:: Data to use

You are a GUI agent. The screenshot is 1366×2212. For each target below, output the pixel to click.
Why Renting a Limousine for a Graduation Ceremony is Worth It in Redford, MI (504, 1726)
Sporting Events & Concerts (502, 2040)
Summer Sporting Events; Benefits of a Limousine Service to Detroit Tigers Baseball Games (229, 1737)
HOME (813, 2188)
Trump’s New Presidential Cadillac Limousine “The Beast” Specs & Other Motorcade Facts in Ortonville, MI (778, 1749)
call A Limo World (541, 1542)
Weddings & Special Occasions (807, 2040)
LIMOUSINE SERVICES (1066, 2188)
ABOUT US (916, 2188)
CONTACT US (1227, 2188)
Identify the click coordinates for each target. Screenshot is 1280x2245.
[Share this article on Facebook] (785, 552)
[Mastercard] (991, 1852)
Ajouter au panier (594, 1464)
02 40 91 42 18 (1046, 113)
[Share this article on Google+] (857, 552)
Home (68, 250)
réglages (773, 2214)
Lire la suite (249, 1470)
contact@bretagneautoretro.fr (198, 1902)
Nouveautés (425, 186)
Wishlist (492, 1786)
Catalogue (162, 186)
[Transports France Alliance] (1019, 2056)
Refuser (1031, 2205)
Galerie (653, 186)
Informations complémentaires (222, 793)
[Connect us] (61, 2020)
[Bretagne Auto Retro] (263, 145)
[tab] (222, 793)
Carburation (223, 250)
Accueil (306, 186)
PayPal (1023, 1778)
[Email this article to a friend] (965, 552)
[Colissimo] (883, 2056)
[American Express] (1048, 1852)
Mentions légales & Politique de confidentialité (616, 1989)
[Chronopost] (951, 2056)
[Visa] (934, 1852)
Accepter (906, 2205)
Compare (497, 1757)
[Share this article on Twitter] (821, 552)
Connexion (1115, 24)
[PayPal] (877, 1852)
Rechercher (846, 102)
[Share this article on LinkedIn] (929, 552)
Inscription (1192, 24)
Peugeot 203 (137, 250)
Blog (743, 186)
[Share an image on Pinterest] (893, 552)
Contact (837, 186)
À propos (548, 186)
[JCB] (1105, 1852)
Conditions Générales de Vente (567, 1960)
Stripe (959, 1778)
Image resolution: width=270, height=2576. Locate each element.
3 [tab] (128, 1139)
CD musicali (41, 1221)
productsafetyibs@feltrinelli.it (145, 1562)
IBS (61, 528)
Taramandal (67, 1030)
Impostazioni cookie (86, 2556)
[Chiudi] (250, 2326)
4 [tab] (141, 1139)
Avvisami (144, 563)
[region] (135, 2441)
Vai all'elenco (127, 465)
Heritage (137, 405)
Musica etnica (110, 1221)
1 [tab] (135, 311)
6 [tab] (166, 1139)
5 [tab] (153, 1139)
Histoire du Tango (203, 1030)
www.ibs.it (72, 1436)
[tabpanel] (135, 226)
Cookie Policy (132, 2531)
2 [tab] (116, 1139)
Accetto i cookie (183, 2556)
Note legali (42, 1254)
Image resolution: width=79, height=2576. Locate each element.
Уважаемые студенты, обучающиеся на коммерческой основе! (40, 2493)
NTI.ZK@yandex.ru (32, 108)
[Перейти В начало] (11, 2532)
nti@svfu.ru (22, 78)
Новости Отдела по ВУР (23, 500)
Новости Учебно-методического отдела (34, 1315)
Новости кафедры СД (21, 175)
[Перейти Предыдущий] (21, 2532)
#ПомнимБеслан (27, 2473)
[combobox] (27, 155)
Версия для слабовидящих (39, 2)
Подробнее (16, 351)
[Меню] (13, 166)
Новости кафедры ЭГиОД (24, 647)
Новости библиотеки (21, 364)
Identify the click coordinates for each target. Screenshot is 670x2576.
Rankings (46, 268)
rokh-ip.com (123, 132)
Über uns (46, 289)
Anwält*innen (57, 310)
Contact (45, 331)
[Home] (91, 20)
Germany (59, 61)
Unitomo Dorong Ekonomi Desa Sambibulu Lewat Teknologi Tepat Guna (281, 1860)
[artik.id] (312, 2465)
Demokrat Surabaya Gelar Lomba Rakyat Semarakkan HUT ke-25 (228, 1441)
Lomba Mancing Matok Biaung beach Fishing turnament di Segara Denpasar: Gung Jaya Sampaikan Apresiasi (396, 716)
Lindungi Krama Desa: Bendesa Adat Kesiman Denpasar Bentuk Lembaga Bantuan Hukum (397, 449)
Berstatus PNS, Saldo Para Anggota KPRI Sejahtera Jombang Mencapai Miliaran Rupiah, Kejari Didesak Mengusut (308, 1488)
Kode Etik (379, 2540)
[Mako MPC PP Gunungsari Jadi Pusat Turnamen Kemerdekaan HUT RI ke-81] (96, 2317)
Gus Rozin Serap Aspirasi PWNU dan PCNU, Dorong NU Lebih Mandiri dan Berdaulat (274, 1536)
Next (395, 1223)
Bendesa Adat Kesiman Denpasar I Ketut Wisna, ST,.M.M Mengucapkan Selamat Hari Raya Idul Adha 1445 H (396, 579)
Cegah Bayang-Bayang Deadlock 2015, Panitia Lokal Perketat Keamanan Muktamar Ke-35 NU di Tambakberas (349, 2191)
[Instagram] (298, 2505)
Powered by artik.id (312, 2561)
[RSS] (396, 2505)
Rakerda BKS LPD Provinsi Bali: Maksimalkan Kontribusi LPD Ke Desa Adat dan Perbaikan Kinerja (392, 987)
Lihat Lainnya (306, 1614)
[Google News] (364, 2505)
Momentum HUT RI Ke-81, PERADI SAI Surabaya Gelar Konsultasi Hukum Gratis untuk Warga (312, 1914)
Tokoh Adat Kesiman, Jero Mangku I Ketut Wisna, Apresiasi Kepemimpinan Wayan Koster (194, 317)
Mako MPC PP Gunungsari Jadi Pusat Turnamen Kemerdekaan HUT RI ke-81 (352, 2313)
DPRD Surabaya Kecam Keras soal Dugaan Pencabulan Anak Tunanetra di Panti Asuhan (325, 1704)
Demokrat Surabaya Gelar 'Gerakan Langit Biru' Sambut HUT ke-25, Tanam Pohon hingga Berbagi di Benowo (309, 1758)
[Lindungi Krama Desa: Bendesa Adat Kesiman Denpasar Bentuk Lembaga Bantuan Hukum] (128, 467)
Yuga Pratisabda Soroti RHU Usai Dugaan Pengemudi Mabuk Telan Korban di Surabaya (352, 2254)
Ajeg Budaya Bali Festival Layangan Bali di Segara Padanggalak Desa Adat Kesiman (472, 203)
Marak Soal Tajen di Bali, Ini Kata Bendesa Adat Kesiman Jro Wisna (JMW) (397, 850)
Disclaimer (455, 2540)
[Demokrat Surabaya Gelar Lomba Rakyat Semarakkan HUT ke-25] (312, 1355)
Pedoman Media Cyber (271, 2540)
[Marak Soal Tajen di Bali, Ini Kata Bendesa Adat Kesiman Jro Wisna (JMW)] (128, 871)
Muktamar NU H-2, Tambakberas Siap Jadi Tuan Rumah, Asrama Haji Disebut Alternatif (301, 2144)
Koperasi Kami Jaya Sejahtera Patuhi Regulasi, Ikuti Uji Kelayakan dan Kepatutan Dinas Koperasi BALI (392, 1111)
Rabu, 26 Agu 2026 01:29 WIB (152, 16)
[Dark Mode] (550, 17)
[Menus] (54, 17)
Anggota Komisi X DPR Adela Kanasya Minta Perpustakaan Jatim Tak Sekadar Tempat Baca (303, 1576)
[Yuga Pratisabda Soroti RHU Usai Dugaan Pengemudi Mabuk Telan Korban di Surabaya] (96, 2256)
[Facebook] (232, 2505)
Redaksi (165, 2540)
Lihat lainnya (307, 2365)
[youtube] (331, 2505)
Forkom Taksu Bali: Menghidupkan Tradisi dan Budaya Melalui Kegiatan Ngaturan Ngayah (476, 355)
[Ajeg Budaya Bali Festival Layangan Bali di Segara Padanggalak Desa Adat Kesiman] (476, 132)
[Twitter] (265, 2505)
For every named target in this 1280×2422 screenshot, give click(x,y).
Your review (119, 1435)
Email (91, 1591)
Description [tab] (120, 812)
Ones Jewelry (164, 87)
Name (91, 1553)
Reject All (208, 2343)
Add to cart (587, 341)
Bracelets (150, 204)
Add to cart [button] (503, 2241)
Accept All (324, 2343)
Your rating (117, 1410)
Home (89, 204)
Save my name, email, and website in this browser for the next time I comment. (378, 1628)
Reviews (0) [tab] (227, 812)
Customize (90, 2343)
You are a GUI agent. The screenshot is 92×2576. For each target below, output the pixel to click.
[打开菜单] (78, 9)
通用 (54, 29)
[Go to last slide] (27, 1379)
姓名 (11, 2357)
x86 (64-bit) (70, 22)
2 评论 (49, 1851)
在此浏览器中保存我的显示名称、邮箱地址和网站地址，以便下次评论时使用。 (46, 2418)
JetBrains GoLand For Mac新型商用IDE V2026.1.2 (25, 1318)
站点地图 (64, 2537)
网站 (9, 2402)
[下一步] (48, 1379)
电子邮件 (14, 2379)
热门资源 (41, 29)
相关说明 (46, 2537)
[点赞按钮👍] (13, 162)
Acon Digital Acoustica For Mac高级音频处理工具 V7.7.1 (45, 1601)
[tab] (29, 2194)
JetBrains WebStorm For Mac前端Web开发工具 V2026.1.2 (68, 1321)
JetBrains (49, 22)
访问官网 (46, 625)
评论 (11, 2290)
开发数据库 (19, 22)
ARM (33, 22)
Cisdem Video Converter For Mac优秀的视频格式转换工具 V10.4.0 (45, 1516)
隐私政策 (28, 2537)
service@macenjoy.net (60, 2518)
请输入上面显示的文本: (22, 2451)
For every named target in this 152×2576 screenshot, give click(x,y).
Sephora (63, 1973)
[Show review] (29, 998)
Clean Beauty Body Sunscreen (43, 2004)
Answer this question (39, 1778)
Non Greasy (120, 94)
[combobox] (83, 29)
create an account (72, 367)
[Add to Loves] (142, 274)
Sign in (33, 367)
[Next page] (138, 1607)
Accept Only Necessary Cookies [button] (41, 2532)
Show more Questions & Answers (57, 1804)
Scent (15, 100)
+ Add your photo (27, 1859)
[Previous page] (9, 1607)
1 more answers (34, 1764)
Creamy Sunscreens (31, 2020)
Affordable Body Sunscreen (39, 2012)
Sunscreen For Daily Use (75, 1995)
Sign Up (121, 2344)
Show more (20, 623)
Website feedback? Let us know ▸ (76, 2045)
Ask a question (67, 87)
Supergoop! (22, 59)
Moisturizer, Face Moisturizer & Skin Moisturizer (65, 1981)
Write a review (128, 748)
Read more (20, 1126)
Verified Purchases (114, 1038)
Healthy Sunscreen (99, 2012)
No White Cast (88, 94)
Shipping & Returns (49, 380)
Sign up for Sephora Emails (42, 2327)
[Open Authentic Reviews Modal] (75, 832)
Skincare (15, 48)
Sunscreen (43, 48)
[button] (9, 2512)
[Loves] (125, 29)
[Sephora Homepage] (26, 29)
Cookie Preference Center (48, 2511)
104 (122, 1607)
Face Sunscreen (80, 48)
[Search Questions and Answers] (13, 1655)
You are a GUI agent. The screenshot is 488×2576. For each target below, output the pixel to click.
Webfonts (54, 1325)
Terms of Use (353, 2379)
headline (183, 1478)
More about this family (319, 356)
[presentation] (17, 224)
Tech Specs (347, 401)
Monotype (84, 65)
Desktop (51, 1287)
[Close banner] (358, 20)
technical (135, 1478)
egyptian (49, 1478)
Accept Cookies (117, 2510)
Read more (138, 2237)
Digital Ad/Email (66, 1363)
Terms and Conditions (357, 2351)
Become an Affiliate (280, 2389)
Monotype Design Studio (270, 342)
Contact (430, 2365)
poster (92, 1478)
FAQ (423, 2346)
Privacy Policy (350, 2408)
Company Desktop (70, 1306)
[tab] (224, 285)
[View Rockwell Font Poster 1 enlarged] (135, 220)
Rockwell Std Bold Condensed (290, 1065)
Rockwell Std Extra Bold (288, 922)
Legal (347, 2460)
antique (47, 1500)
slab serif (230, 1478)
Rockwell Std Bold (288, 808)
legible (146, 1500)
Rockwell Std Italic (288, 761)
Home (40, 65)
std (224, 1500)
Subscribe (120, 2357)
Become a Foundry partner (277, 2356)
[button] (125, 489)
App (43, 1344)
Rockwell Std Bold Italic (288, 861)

::::

Required work
Retype, exactly and in full, the lines above from the one containing "Новости кафедры ЭГиОД (24, 647)" through the one containing "Contact (45, 331)".

Exercise result
Новости кафедры ЭГиОД (24, 647)
Новости библиотеки (21, 364)
Identify the click coordinates for each target. Screenshot is 670x2576.
Rankings (46, 268)
rokh-ip.com (123, 132)
Über uns (46, 289)
Anwält*innen (57, 310)
Contact (45, 331)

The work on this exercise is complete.